Al via il progetto per la comunità energetica a Castel Maggiore

Obiettivo 11 impianti e 1 milione e mezzo di Kwh all’anno dal fotovoltaico condiviso



La sostenibilità è un elemento imprescindibile per l’Amministrazione comunale di Castel Maggiore. Il cambiamento climatico è una realtà concreta che non si può più ignorare; perciò, risulta essenziale intraprendere scelte in grado di offrire dei modelli alternativi a quelli attuali. Per questo, sulla base del PAESC – Patto d’Azione per l’Energia Sostenibile e il Clima, si è deciso di avviare il progetto della Comunità energetica rinnovabile, un modo innovativo per contrastare gli sprechi e ridurre la povertà energetica.

 

Il progetto

L’iniziativa nasce dalla collaborazione fra il Comune di Castel Maggiore e ACER Bologna, che hanno partecipato al bando per il sostegno allo sviluppo di comunità energetiche rinnovabili della Regione Emilia – Romagna, con il riconoscimento di un importante contributo economico per lo Studio di fattibilità e la partecipazione dei cittadini. “Ci possono essere tutte le condizioni e le caratteristiche per dare avvio a questo fondamentale progetto per il benessere della nostra comunità», afferma Luca De Paoli, vicesindaco di Castel Maggiore con delega all’ambiente.

A pieno regime si punta ad arrivare all’installazione di undici impianti fotovoltaici, dieci su edifici pubblici e uno in area privata. La potenza complessiva dovrebbe attestarsi intorno ai 1.451 KWp, con una quantità di energia condivisa dalla CER stimata pari a 1.578.841 Kwh/anno. La partecipazione alla comunità energetica sarà aperta e su base volontaria.
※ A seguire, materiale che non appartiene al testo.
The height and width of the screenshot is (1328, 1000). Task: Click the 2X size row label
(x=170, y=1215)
Possono essere coinvolti singoli cittadini, condomini e imprese.

Si ipotizzano più di mille utenti residenziali – oltre ad alcune PMI – all’interno della CER, con la conseguente riduzione di emissioni prodotte dall’inquinamento urbano fino a 514 tonnellate di CO2eq/anno.

 

I benefici

“I vantaggi della comunità energetica rinnovabile sono innumerevoli e non si limitano alla salvaguardia dell’ambiente. Infatti, oltre a una minore dipendenza dai combustibili fossili a favore delle fonti rinnovabili, la CER presenta notevoli benefici per tutta la cittadinanza: la partecipazione è aperta a tutti, con una particolare attenzione ai nuclei familiari a basso reddito – spiega De Paoli – Il progetto favorisce anche la nascita di nuovi modelli di economia circolare che valorizzano il territorio e forniscono alla comunità cittadina energia pulita e a prezzi calmierati”.
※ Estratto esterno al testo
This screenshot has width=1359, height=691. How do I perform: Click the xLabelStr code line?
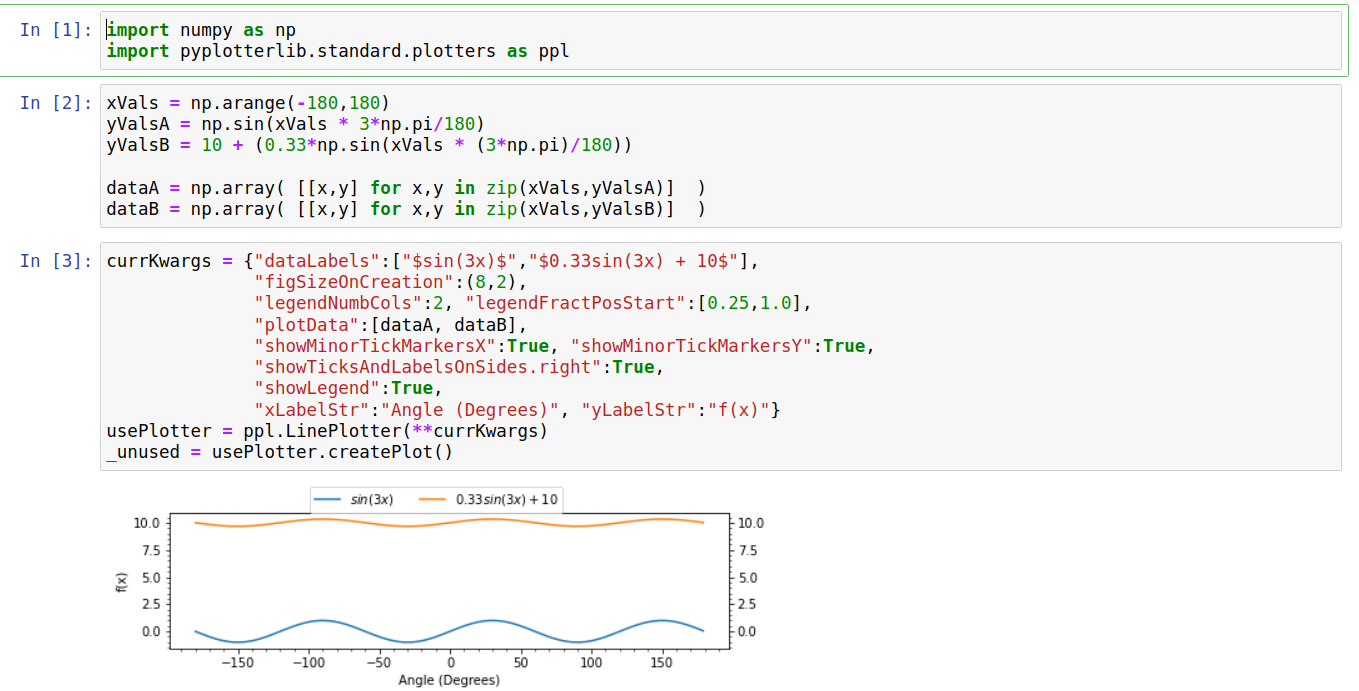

Il Presidente di ACER, Marco Bertuzzi, aggiunge: “’L’azienda sta esplorando a 360 gradi il problema della produzione di energia elettrica rinnovabile soprattutto per limitare il costo in bolletta della propria utenza. Per evitare la distorsione legata alla dipendenza del beneficio dal consumo di contemporaneità Acer non esclude di praticare la formula dell’auto consumo collettivo virtuale a distanza”.

 

Dialogare per informare

Il progetto prevede anche una parte consistente dedicata al dialogo con la cittadinanza. Il comune ha già intrapreso percorsi di sensibilizzazione della cittadinanza sui temi della sostenibilità ambientale, con a creazione della Consulta per la sostenibilità ambientale e con il percorso partecipativo “Trebbo si fa bella (e sostenibile)”. De Paoli conclude: “Le attività di sensibilizzazione saranno estese a tutti gli abitanti di Castel Maggiore: conoscere soluzioni innovative per produrre energia pulita è il primo passo verso una transizione ecologica più consapevole e attenta alla coesione sociale”.